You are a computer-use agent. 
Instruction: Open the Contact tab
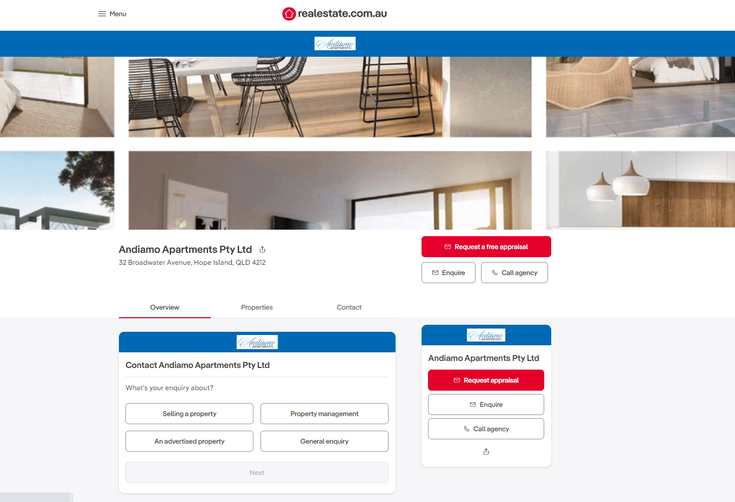pos(349,307)
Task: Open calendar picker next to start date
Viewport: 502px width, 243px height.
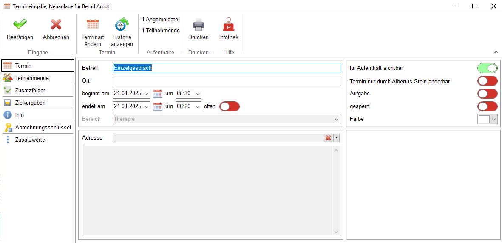Action: [158, 94]
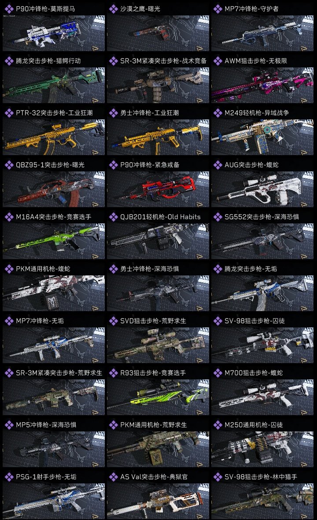
Task: Click purple icon beside AWM狙击步枪-无极限
Action: [217, 61]
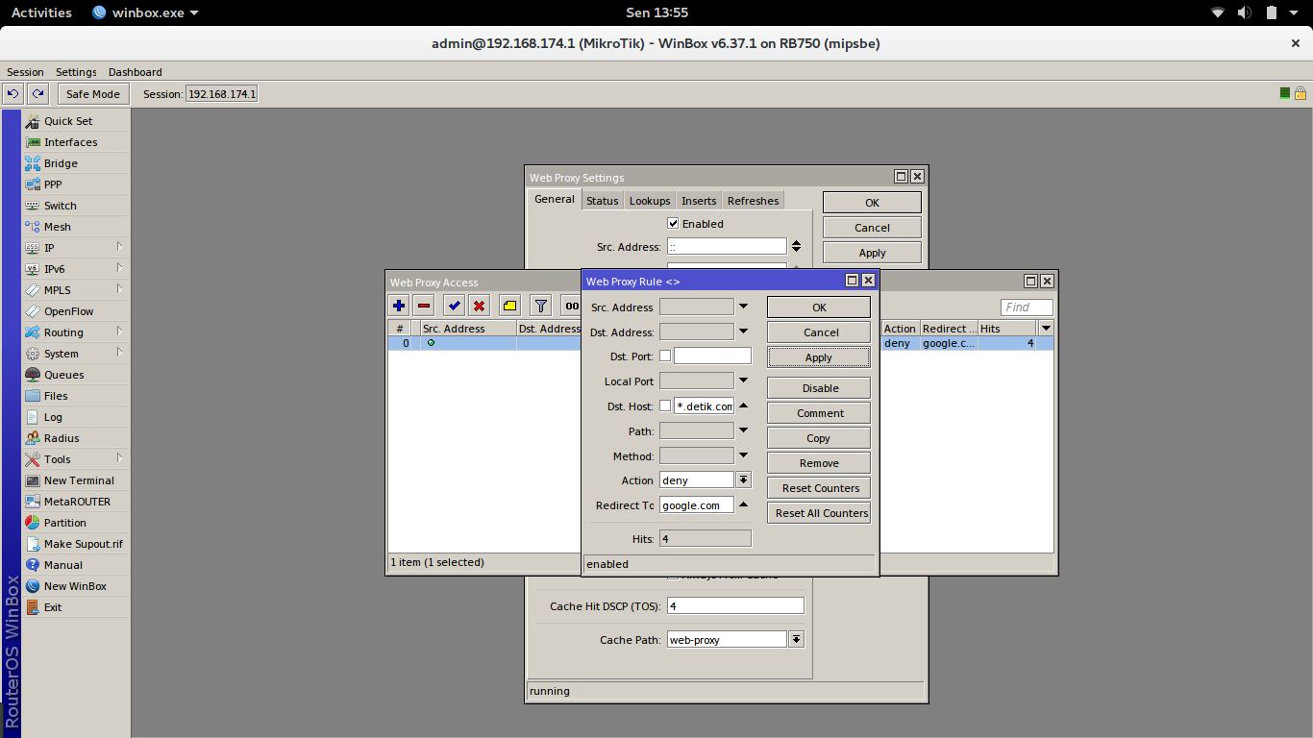Click the undo arrow icon
Screen dimensions: 1313x738
[x=12, y=93]
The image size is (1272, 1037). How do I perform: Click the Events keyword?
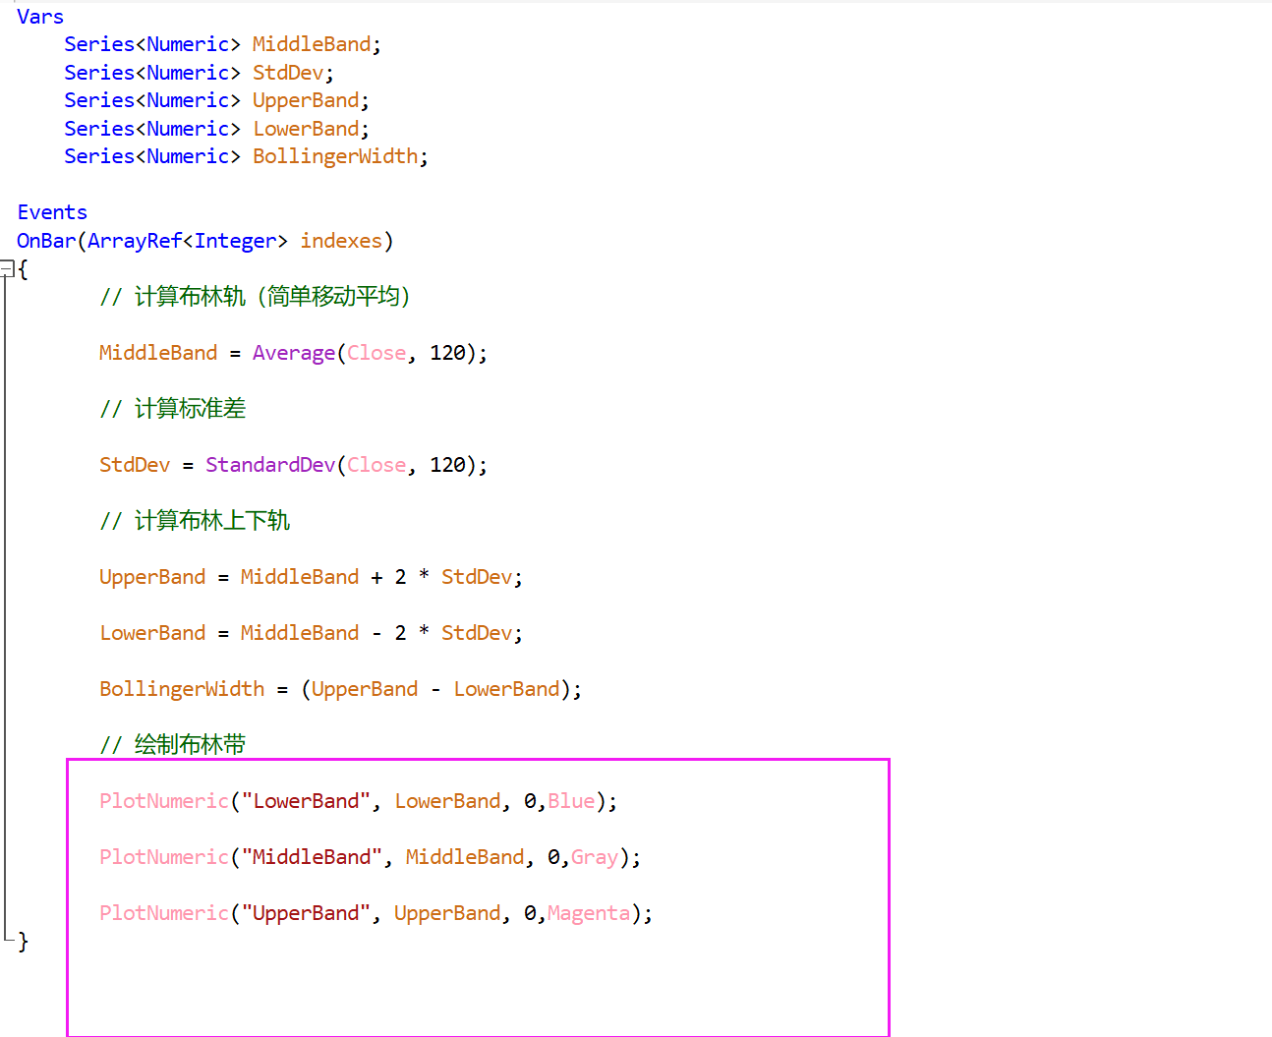52,212
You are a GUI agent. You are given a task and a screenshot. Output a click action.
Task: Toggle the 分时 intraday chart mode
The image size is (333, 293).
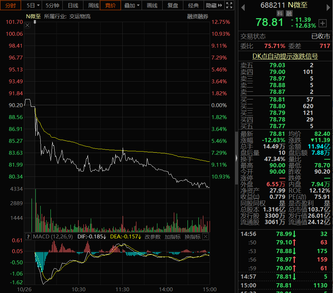point(11,5)
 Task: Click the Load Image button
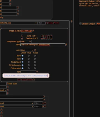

*-*-*

The problem:
Every line holding the word "agent" should be copied out of the material.

Solution to the exercise:
You are a computer-use agent. 
You are a GUI agent. You are given a task and a screenshot. Output a click action.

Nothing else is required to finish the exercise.